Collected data
----------

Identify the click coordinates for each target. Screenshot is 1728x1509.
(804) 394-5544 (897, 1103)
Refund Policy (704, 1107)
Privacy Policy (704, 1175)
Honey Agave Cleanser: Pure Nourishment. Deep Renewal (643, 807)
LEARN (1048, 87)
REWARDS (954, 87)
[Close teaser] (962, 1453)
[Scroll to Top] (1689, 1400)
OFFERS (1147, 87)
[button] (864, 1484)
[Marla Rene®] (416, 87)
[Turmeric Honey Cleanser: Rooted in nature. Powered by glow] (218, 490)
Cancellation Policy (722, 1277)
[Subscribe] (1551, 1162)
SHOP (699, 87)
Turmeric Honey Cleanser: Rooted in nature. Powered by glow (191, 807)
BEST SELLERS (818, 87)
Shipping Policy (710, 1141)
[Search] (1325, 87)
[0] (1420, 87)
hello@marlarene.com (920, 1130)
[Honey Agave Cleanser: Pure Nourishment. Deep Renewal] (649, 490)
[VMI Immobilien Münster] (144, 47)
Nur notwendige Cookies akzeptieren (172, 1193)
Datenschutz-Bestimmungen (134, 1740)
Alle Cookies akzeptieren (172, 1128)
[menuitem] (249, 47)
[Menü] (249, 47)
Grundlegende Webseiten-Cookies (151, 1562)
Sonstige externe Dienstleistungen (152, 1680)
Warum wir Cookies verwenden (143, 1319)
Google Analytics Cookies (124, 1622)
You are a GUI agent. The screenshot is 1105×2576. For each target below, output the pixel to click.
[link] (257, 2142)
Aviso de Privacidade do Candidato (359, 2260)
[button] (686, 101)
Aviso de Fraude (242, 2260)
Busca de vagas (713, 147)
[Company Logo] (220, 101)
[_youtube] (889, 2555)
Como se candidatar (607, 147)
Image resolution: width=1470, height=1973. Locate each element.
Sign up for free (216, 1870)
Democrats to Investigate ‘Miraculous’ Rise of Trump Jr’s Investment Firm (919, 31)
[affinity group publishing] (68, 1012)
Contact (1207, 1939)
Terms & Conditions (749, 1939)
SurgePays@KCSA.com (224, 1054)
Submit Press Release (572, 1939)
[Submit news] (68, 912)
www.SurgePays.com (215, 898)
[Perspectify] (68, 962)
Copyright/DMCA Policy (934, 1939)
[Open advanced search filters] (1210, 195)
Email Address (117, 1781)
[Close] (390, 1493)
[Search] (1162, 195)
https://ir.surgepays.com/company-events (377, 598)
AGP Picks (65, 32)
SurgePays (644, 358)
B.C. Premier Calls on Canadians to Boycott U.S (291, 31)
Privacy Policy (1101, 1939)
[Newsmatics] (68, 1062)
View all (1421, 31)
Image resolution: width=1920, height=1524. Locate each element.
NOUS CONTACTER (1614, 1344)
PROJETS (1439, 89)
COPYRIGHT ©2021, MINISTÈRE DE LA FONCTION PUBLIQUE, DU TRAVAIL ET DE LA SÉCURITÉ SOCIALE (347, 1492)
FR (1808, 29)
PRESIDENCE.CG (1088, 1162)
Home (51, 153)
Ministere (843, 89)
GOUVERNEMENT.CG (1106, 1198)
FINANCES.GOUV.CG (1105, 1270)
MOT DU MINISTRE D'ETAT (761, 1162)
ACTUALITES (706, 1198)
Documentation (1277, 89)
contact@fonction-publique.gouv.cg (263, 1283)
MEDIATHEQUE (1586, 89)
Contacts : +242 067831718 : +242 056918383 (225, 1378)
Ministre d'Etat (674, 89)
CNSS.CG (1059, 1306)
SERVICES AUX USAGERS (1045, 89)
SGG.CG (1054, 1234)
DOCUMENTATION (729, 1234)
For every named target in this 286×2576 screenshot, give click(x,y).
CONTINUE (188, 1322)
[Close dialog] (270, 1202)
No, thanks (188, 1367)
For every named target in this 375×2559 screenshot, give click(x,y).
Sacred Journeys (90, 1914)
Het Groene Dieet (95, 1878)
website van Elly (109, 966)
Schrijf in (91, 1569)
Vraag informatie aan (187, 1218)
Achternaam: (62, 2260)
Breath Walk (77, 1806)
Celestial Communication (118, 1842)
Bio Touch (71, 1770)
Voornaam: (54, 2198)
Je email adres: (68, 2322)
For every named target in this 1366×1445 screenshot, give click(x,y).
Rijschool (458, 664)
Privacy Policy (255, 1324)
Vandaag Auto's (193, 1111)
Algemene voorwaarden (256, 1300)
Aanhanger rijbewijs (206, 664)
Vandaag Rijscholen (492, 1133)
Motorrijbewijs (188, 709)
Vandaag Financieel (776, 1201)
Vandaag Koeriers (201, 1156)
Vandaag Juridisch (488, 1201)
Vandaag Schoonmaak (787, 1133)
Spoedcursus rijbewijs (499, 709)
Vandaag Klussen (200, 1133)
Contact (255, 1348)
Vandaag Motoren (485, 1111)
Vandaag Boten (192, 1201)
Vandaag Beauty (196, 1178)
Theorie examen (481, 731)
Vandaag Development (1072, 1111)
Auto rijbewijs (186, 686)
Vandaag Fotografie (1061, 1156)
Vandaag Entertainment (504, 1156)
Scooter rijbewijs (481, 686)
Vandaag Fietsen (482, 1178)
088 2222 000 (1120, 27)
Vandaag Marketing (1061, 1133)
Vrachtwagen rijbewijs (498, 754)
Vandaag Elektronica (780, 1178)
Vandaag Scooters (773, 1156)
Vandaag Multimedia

----------

■ ABOUT THIS EXERCISE
Reading the records above, count the lines that include "Aviso" and say only how many.

■ TASK OUTPUT
2